Diplomatic links with China appear to have plummeted to a new low as Prime Minister Jacinda Ardern is given the cold shoulder by Beijing and a major tourism promotion is postponed by the superpower.
Ardern was scheduled to visit China early this year but the invitation has been put on hold.
The 2019 China-New Zealand Year of Tourism was meant to be launched with great fanfare at Wellington’s Te Papa museum next week, but that has been postponed by China.

The initiative was announced by the Key Government almost two years ago when Chinese Premier Li Keqiang was in Wellington.

Richard Davies, manager of tourism policy at the Ministry of Business, Innovation and Employment, said: “China has advised that this event has had to be postponed due to changes of schedule on the Chinese side.”
Officials are now working with China to reschedule the opening.
Ardern said after the Cabinet meeting yesterday that the official visit to Beijing is being worked on. Late last year she was on standby to visit but said they could not co-ordinate their diaries. New Zealand sources in Beijing say her first visit to China is not expected any time soon.
The decision by the Government’s chief spy agency, the GCSB, to axe Chinese telco giant Huawei from the Spark 5G broadband rollout is seen by China as New Zealand taking sides with the United States. The Trump Administration publicly asked its Five Eyes partners not to do business with Huawei.

It was naive to think that the Huawei decision would not have serious consequences.

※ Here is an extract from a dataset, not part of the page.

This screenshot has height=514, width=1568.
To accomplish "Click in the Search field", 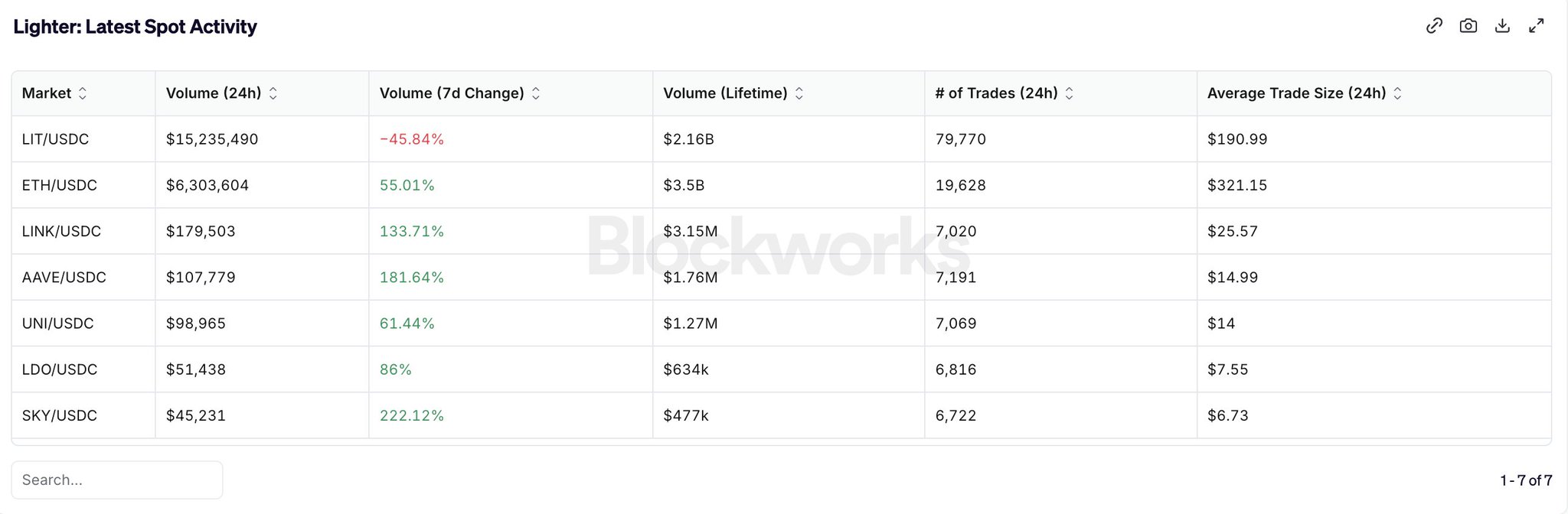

Huawei is arguably China’s most successful company. It is a world leader in technology and shows that China is not just good for cheap manufacturing but also innovation and technology.

Shutting Huawei out of a country is seen as nothing less than an act of economic sabotage against China. Especially when the ban is not predicated on any actual behaviour from Huawei, but simply because it is a company based in China and owned by Chinese.

A smart Government can navigate the challenging relationship between the United States and China. John Key formed incredibly strong personal and professional relationships with both the US and Chinese presidents.

The Ardern-Peters Government has done the opposite. We’ve had the US impose tariffs on us, and China will not be advancing the enhanced FTA negotiations anytime soon. In fact I am sure we will see more and more trade barriers emerge.

Sources in Beijing say China plans trade retaliation and the turning back of an Air New Zealand plane at the weekend may not have been a coincidence. Sources say the airline has been trying to secure extra landing slots in Shanghai without success.
Two-way trade with China trebled over the past decade to $27 billion. “The implications for New Zealand are dangerous at every level,” Burdon said.

And danger that we have imposed on ourselves.